* [Problem to solve]
Using the line that has "Instruction: Click the trophy" as the starting point, print each line to the end of the material below word for word. Add no other lines.

* [Listed entries]
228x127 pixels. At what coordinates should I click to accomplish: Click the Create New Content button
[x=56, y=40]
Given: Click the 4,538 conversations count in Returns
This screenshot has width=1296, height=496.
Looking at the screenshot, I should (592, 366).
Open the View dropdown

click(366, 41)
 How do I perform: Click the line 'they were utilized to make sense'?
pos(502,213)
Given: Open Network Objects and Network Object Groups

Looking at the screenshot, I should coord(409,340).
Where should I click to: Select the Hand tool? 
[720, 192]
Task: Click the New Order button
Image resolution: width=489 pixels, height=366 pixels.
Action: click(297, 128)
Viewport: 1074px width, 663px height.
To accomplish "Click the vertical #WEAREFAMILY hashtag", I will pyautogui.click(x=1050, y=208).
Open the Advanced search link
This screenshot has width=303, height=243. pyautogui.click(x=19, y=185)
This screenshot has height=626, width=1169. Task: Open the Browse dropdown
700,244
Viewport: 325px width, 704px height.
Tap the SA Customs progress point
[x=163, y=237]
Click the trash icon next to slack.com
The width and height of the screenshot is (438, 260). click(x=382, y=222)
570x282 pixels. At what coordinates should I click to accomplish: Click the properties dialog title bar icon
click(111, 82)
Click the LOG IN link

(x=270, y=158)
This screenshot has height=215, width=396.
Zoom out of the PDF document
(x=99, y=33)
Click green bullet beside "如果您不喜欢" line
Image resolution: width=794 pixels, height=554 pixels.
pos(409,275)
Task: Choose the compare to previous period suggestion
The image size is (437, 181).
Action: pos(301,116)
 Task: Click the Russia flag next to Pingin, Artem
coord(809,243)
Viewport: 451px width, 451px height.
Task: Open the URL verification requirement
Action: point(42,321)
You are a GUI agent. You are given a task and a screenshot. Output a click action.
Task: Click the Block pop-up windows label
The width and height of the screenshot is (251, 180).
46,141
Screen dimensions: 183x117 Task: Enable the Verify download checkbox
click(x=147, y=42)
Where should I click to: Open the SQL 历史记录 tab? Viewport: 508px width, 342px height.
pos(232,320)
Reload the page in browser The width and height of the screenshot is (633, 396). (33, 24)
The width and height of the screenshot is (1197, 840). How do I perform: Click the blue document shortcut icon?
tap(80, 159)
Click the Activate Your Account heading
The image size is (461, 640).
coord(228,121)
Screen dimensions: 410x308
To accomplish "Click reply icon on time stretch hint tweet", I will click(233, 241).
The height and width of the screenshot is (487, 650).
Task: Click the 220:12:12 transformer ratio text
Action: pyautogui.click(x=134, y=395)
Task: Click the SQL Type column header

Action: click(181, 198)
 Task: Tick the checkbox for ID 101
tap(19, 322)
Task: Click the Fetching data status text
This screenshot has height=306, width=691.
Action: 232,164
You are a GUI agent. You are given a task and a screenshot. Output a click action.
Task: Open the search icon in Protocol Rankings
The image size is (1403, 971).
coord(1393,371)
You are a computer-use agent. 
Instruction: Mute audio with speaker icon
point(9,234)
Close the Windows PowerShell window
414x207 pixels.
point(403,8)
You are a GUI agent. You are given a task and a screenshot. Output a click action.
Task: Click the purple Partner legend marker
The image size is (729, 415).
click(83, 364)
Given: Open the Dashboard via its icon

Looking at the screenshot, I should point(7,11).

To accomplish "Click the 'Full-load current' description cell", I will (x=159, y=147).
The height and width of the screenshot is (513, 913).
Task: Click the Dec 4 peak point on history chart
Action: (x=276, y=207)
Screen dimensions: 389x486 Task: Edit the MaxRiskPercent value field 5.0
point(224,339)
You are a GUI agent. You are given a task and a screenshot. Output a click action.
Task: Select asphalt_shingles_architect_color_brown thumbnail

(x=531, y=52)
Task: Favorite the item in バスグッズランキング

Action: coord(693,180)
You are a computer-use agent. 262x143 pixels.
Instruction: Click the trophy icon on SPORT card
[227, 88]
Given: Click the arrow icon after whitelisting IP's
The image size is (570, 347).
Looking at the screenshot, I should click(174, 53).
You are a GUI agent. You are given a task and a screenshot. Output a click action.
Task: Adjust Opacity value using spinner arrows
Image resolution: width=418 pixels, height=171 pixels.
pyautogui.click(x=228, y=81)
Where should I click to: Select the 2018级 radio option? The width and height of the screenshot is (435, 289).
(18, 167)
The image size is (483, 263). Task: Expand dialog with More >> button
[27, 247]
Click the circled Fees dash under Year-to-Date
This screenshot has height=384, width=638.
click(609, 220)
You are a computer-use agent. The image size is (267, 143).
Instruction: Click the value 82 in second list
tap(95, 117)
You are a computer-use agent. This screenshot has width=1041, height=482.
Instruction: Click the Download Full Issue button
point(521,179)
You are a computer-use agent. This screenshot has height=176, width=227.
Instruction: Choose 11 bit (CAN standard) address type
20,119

* [Solved exercise]
Instruction: Click the trophy icon on SPORT card
[227, 88]
Given: Click the arrow icon after whitelisting IP's
The image size is (570, 347).
Looking at the screenshot, I should click(174, 53).
You are a GUI agent. You are given a task and a screenshot. Output a click action.
Task: Adjust Opacity value using spinner arrows
Image resolution: width=418 pixels, height=171 pixels.
pyautogui.click(x=228, y=81)
Where should I click to: Select the 2018级 radio option? The width and height of the screenshot is (435, 289).
(18, 167)
The image size is (483, 263). Task: Expand dialog with More >> button
[27, 247]
Click the circled Fees dash under Year-to-Date
This screenshot has height=384, width=638.
click(609, 220)
You are a computer-use agent. The image size is (267, 143).
Instruction: Click the value 82 in second list
tap(95, 117)
You are a computer-use agent. This screenshot has width=1041, height=482.
Instruction: Click the Download Full Issue button
point(521,179)
You are a computer-use agent. This screenshot has height=176, width=227.
Instruction: Choose 11 bit (CAN standard) address type
20,119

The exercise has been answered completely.